Supports 450Mbit both bands and it's currently 45 USD.


----------



## remixedcat (Apr 21, 2013)

The TP Link one Aquinus referenced is a Atheros AR9380 based adapter/ Source: 1


----------



## Killer_Rubber_Ducky (Apr 22, 2013)

I just ordered an Intel 2200BNHMWDTX1 PCI Express x1 Centrino Advanced-N 2200 card off newegg for 25USD. Intel support so hopefully it will work right now. I just hope I don't run into more problems getting wifi to work. Worst case scenario, I return the card and pick up an Wireless access point and hook it up that way.


----------



## Aquinus (Apr 22, 2013)

Killer_Rubber_Ducky said:


> I just ordered an Intel 2200BNHMWDTX1 PCI Express x1 Centrino Advanced-N 2200 card off newegg for 25USD. Intel support so hopefully it will work right now. I just hope I don't run into more problems getting wifi to work. Worst case scenario, I return the card and pick up an Wireless access point and hook it up that way.



Best of luck but I was being very serious when I said Atheros chipsets are the best for Ubuntu.

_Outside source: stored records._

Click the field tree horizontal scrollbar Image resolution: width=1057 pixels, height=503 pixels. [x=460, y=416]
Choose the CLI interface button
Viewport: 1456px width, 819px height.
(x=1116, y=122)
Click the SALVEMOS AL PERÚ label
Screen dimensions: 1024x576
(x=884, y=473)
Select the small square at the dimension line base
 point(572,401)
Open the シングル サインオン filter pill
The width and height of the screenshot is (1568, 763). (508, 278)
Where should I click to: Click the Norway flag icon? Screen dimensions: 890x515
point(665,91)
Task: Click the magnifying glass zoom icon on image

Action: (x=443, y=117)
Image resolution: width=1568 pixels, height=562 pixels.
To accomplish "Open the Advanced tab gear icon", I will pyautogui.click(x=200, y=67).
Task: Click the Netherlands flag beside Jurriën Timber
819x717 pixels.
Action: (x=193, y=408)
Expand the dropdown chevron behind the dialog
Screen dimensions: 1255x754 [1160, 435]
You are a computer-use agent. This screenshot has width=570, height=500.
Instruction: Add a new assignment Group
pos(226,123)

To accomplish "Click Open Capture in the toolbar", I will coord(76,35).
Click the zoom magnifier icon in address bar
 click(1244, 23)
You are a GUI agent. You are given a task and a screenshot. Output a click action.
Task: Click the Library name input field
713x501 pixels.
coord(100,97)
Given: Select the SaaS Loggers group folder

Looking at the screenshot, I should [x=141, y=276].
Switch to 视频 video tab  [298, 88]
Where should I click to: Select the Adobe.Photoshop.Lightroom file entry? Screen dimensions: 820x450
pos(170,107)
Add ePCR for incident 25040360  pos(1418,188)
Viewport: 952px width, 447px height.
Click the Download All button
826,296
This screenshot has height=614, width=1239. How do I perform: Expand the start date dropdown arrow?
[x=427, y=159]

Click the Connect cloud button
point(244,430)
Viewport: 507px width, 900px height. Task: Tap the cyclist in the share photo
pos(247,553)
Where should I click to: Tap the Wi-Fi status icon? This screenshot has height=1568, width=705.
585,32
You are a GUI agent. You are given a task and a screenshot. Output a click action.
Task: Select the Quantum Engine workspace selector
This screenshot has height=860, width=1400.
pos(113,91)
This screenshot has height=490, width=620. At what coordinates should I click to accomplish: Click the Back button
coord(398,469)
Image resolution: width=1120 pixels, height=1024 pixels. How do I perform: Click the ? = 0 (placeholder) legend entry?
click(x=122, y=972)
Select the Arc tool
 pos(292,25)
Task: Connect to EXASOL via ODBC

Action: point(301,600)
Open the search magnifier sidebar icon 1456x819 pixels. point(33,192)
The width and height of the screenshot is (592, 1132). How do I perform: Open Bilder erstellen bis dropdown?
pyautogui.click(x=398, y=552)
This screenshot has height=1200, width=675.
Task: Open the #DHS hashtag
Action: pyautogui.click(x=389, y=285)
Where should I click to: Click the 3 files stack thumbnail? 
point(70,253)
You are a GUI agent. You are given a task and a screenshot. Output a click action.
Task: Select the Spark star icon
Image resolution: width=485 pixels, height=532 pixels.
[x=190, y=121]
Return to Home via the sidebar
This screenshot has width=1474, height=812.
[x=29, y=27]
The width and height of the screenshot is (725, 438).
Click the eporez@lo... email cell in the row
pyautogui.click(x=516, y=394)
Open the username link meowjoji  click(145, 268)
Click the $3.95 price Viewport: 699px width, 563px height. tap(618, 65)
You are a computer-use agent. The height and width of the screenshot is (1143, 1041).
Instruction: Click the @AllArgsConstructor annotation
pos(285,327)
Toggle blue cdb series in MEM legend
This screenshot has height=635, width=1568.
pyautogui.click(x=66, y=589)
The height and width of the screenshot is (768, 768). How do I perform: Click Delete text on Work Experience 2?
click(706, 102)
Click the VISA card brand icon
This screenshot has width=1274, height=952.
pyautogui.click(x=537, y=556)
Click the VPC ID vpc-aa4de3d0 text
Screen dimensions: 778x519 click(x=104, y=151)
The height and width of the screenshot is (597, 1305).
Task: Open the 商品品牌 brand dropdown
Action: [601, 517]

Let us know how it goes, but if I were you and it doesn't work, return it and get the TP-Link card. You know it's going to work in your use case, so there is no worrying about it. Heck, I almost even want to get it now to replace my AE2500. You're going to be hard pressed to find a 3x3 MIMO adapter for both 2.4Ghz and 5Ghz on a cheap access point so I wouldn't recommend it unless you need a wireless network bridge for other devices.


----------



## Killer_Rubber_Ducky (Apr 22, 2013)

Well, I went with the Intel since they have a universal driver for Linux and my old Linux laptop running Ubuntu had an Intel 2200 centrino BG card in it that worked ootb. Plus the router my folks have is kinda crappy belkin that can barely handle the streaming load. I almost sprung for the TP but I'm short on cash so I went inexpensive first.
L


----------



## fisheater (Apr 25, 2013)

*. . . and the router . . .*

Before buying a router, look *this one* over


----------



## Killer_Rubber_Ducky (Apr 26, 2013)

It works like a chart ootb


----------